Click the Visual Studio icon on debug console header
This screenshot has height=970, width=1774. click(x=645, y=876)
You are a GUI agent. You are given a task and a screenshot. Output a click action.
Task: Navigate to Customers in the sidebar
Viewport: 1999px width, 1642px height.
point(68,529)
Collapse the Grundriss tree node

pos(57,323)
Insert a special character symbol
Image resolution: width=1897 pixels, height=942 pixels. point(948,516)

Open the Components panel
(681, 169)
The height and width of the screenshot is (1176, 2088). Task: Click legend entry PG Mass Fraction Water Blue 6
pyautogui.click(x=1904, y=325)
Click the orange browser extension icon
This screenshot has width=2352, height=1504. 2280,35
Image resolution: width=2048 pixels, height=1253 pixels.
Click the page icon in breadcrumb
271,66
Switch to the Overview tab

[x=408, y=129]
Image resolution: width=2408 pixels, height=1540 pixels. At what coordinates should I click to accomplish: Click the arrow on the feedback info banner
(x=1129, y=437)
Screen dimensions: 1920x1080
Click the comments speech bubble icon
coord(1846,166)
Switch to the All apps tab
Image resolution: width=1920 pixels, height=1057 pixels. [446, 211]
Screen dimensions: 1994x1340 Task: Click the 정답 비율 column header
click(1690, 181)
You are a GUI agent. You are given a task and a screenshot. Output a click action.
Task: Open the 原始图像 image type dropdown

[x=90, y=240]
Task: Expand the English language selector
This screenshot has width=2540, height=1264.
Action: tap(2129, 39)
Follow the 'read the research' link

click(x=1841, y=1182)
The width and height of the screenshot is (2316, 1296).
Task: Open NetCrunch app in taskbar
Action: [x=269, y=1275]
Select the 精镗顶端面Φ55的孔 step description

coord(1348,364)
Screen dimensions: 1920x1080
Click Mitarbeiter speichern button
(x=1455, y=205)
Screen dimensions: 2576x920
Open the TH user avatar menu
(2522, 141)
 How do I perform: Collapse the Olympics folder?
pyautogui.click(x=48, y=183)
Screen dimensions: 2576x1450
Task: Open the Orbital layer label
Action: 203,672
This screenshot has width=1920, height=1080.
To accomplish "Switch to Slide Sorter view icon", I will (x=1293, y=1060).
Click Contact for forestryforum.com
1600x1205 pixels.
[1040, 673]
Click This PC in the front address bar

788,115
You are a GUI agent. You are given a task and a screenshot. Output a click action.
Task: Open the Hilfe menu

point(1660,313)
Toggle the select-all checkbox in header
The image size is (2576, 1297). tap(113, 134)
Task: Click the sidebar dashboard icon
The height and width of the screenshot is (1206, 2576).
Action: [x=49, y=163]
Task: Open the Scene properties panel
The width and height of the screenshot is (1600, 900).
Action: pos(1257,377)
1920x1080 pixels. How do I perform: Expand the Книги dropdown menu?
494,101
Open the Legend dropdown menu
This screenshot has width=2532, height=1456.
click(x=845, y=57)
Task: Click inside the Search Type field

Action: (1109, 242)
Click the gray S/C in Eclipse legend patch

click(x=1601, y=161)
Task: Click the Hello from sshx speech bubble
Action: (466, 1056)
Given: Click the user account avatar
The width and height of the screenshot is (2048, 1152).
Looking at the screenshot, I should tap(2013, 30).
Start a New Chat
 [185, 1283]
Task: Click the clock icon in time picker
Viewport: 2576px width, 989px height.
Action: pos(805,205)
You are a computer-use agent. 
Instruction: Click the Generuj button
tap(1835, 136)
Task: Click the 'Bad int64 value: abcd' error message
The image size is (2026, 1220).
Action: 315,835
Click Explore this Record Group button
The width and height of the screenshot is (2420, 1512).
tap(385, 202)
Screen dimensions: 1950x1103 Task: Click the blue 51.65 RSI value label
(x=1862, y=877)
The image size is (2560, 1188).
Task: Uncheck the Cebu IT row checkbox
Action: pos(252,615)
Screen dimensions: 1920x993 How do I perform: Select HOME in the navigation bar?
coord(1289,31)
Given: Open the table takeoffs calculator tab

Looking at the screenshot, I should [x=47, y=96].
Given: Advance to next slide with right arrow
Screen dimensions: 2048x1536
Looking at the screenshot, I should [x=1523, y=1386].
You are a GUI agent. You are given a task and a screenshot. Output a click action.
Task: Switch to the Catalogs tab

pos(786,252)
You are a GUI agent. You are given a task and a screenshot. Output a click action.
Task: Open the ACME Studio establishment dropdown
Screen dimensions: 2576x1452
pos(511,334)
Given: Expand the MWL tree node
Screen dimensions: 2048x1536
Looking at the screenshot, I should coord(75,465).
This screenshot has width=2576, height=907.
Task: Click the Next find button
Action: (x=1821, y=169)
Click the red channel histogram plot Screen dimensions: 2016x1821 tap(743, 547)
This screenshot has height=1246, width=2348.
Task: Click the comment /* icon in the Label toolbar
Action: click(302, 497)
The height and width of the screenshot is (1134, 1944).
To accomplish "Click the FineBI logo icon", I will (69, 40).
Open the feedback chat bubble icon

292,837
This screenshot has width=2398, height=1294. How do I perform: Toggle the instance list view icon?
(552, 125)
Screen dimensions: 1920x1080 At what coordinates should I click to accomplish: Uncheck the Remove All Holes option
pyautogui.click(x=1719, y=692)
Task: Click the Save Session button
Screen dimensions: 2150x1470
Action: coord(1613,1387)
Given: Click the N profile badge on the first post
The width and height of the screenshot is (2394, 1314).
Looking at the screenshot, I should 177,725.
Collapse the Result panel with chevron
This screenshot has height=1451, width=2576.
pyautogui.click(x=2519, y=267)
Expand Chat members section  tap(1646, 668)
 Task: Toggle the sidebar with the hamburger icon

============

### What the exercise asks:
Once more, write out the records above, exactly as they stand.

### Problem solution:
Click the Visual Studio icon on debug console header
This screenshot has height=970, width=1774. click(x=645, y=876)
You are a GUI agent. You are given a task and a screenshot. Output a click action.
Task: Navigate to Customers in the sidebar
Viewport: 1999px width, 1642px height.
point(68,529)
Collapse the Grundriss tree node

pos(57,323)
Insert a special character symbol
Image resolution: width=1897 pixels, height=942 pixels. point(948,516)

Open the Components panel
(681, 169)
The height and width of the screenshot is (1176, 2088). Task: Click legend entry PG Mass Fraction Water Blue 6
pyautogui.click(x=1904, y=325)
Click the orange browser extension icon
This screenshot has width=2352, height=1504. 2280,35
Image resolution: width=2048 pixels, height=1253 pixels.
Click the page icon in breadcrumb
271,66
Switch to the Overview tab

[x=408, y=129]
Image resolution: width=2408 pixels, height=1540 pixels. At what coordinates should I click to accomplish: Click the arrow on the feedback info banner
(x=1129, y=437)
Screen dimensions: 1920x1080
Click the comments speech bubble icon
coord(1846,166)
Switch to the All apps tab
Image resolution: width=1920 pixels, height=1057 pixels. [446, 211]
Screen dimensions: 1994x1340 Task: Click the 정답 비율 column header
click(1690, 181)
You are a GUI agent. You are given a task and a screenshot. Output a click action.
Task: Open the 原始图像 image type dropdown

[x=90, y=240]
Task: Expand the English language selector
This screenshot has width=2540, height=1264.
Action: tap(2129, 39)
Follow the 'read the research' link

click(x=1841, y=1182)
The width and height of the screenshot is (2316, 1296).
Task: Open NetCrunch app in taskbar
Action: [x=269, y=1275]
Select the 精镗顶端面Φ55的孔 step description

coord(1348,364)
Screen dimensions: 1920x1080
Click Mitarbeiter speichern button
(x=1455, y=205)
Screen dimensions: 2576x920
Open the TH user avatar menu
(2522, 141)
 How do I perform: Collapse the Olympics folder?
pyautogui.click(x=48, y=183)
Screen dimensions: 2576x1450
Task: Open the Orbital layer label
Action: 203,672
This screenshot has width=1920, height=1080.
To accomplish "Switch to Slide Sorter view icon", I will (x=1293, y=1060).
Click Contact for forestryforum.com
1600x1205 pixels.
[1040, 673]
Click This PC in the front address bar

788,115
You are a GUI agent. You are given a task and a screenshot. Output a click action.
Task: Open the Hilfe menu

point(1660,313)
Toggle the select-all checkbox in header
The image size is (2576, 1297). tap(113, 134)
Task: Click the sidebar dashboard icon
The height and width of the screenshot is (1206, 2576).
Action: [x=49, y=163]
Task: Open the Scene properties panel
The width and height of the screenshot is (1600, 900).
Action: pos(1257,377)
1920x1080 pixels. How do I perform: Expand the Книги dropdown menu?
494,101
Open the Legend dropdown menu
This screenshot has width=2532, height=1456.
click(x=845, y=57)
Task: Click inside the Search Type field

Action: (1109, 242)
Click the gray S/C in Eclipse legend patch

click(x=1601, y=161)
Task: Click the Hello from sshx speech bubble
Action: (466, 1056)
Given: Click the user account avatar
The width and height of the screenshot is (2048, 1152).
Looking at the screenshot, I should tap(2013, 30).
Start a New Chat
 [185, 1283]
Task: Click the clock icon in time picker
Viewport: 2576px width, 989px height.
Action: pos(805,205)
You are a computer-use agent. 
Instruction: Click the Generuj button
tap(1835, 136)
Task: Click the 'Bad int64 value: abcd' error message
The image size is (2026, 1220).
Action: 315,835
Click Explore this Record Group button
The width and height of the screenshot is (2420, 1512).
tap(385, 202)
Screen dimensions: 1950x1103 Task: Click the blue 51.65 RSI value label
(x=1862, y=877)
The image size is (2560, 1188).
Task: Uncheck the Cebu IT row checkbox
Action: pos(252,615)
Screen dimensions: 1920x993 How do I perform: Select HOME in the navigation bar?
coord(1289,31)
Given: Open the table takeoffs calculator tab

Looking at the screenshot, I should [x=47, y=96].
Given: Advance to next slide with right arrow
Screen dimensions: 2048x1536
Looking at the screenshot, I should [x=1523, y=1386].
You are a GUI agent. You are given a task and a screenshot. Output a click action.
Task: Switch to the Catalogs tab

pos(786,252)
You are a GUI agent. You are given a task and a screenshot. Output a click action.
Task: Open the ACME Studio establishment dropdown
Screen dimensions: 2576x1452
pos(511,334)
Given: Expand the MWL tree node
Screen dimensions: 2048x1536
Looking at the screenshot, I should coord(75,465).
This screenshot has width=2576, height=907.
Task: Click the Next find button
Action: (x=1821, y=169)
Click the red channel histogram plot Screen dimensions: 2016x1821 tap(743, 547)
This screenshot has height=1246, width=2348.
Task: Click the comment /* icon in the Label toolbar
Action: click(302, 497)
The height and width of the screenshot is (1134, 1944).
To accomplish "Click the FineBI logo icon", I will (69, 40).
Open the feedback chat bubble icon

292,837
This screenshot has width=2398, height=1294. How do I perform: Toggle the instance list view icon?
(552, 125)
Screen dimensions: 1920x1080 At what coordinates should I click to accomplish: Uncheck the Remove All Holes option
pyautogui.click(x=1719, y=692)
Task: Click the Save Session button
Screen dimensions: 2150x1470
Action: coord(1613,1387)
Given: Click the N profile badge on the first post
The width and height of the screenshot is (2394, 1314).
Looking at the screenshot, I should 177,725.
Collapse the Result panel with chevron
This screenshot has height=1451, width=2576.
pyautogui.click(x=2519, y=267)
Expand Chat members section  tap(1646, 668)
 Task: Toggle the sidebar with the hamburger icon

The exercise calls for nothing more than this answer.